-- Source extract --
A solid polymer-type fuel cell may be miniaturized to reduce weight because of generation of high power density and low temperature operability and is expected to be put in practical use as a power source for automobiles, a power source for stationary electric power generation, power generation equipment for mobile devices and the like.
A solid polymer-type fuel cell is provided with a pair of electrodes disposed on both sides of a proton conductive solid polymer electrolyte membrane, and generates electric power by supplying pure hydrogen or reformed hydrogen as a fuel gas to one electrode (fuel electrode) and an oxygen gas or air as an oxidant to the other electrode (air electrode).
An electrode for such a fuel cell is composed of an electrode electrolyte on which a catalyst component is dispersed (hence this electrode may be called an electrode catalyst layer in some cases), and the electrode catalyst layer on the fuel electrode side generates protons and electrons from the fuel gas, while the electrode catalyst layer on the air electrode side generates water from oxygen, protons and electrons, enabling the solid polymer electrolyte membrane to ionically conduct protons. Thus, electric power is generated from such electrode catalyst layers.

-- Given information --
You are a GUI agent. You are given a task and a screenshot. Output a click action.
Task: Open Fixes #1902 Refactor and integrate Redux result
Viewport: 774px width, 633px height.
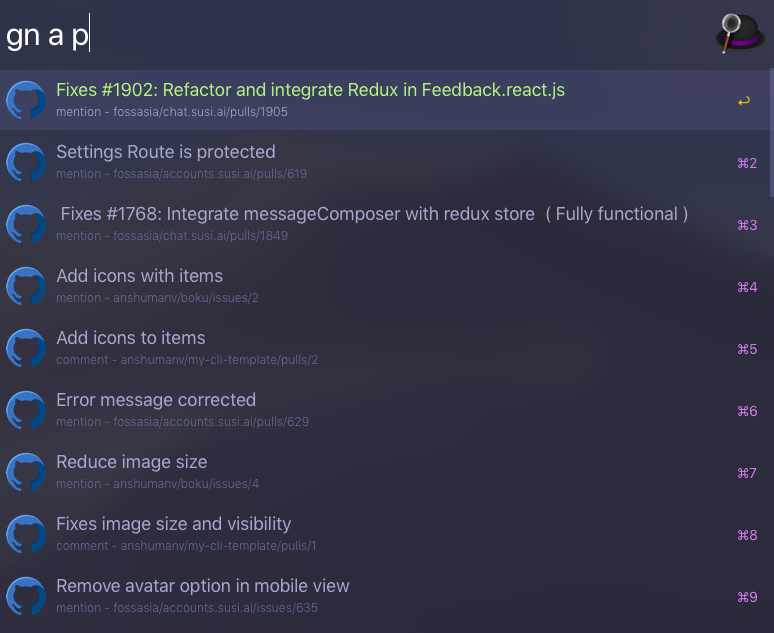pos(385,100)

-- Objective --
Answer these questions from the fuel cell passage:
1. What two properties does the passage say allow a solid polymer-type fuel cell to be miniaturized?
2. What is supplied to the fuel electrode as the fuel gas?
3. From what does the electrode catalyst layer on the air electrode side generate water?

-- Answer to this exercise --
1. Generation of high power density and low temperature operability.
2. Pure hydrogen or reformed hydrogen.
3. Oxygen, protons and electrons.